Festival Amani 2018 : La rumba congolaise reconnue patrimoine national

Publié le: 12/02/2018 à 09h47min01s

Par Radio Moto Butembo-Beni

La révélation a été faite au cours de l’exposé du professeur YOKA LIYE de l’institut national des arts, INA, samedi 10 Février 2018. C’était à la clôture du Festival Culturel Amani dimanche 11 Février 2018 à Goma. Nombreux jeunes talents ont partagé leur expérience artistique et professionnelle à travers ce festival qui s’est déroulé sous le thème « Dansez pour changer, chanter pour la paix ».

Au-devant des participants, ce professeur spécialiste en art a rassuré que les démarches ont déjà abouti pour que la Rumba de la RDC soit reconnue comme patrimoine immatériel de l’UNESCO.

« Enfin, après, peut-être une centaine d’années de la pratique de la Rumba, elle est reconnue comme patrimoine national, il y a une année. Ca parait dérisoire, incroyable. Mais, c’est positif. Et il reste seulement à faire du côté du ministre de tutelle. L’histoire de la Rumba Congolaise est Unique : Elle part de la vie négrière au pays pour s’étendre aux Amériques et dans d’autres coins du monde. C’est aussi l’histoire du Fleuve Congo, la Rencontre du Fleuve Congo et l’Océan » a indiqué professeur YOKA LIYE.

En outre, au cours du festival Amani, la présidente de l’union panafricaine de jeunesse, membre de l’organisation de ce festival a annoncé la création d’un fond provincial de la jeunesse. Francine MUYUMBA a indiqué que son rôle sera de financer l’entreprenariat de la jeunesse avec objectif de lutter contre l’enrôlement des jeunes dans des groupes armés.

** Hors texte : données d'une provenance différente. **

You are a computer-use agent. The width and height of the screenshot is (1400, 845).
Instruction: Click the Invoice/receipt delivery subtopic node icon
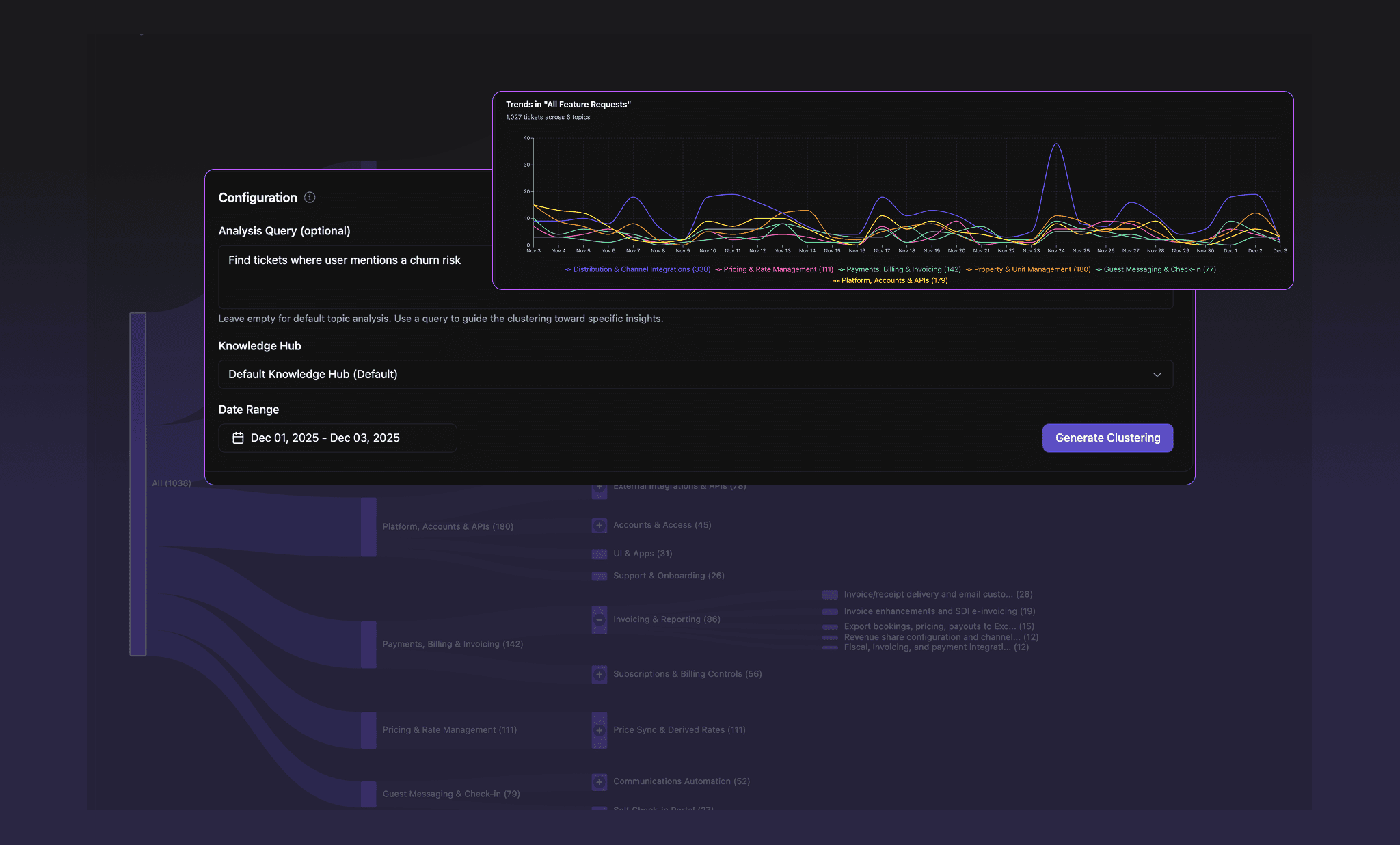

Elle affirme aussi avoir plaidé auprès du gouverneur pour le vote à l’assemblée provinciale d’un édit de la mise en place de ce fond. Francine MUYUMBA a rassuré de l’avancement des lobbyings au niveau africain pour l’approvisionnement de ce fond.

Un bémol qui attriste

Les organisateurs de la 5ième édition du Festival Amani se sont dits choqués de la disparition d’un artiste musicien de Goma, ancien prestataire de la 4ième édition. Black Man BAUSI ne fait plus de ses nouvelles depuis vendredi 09 Février 2018. D’aucuns pensent que c’est pour les critiques contenues dans le titre « Famille Munanitoka » qu’il aurait été privé de sa liberté. Cette chanson de Black Man BAUSI critique sévèrement un pasteur qui n’arrête pas à injurier dans ses prêches et sur les medias les autres églises de la ville de Goma et les acteurs politiques de l’opposition.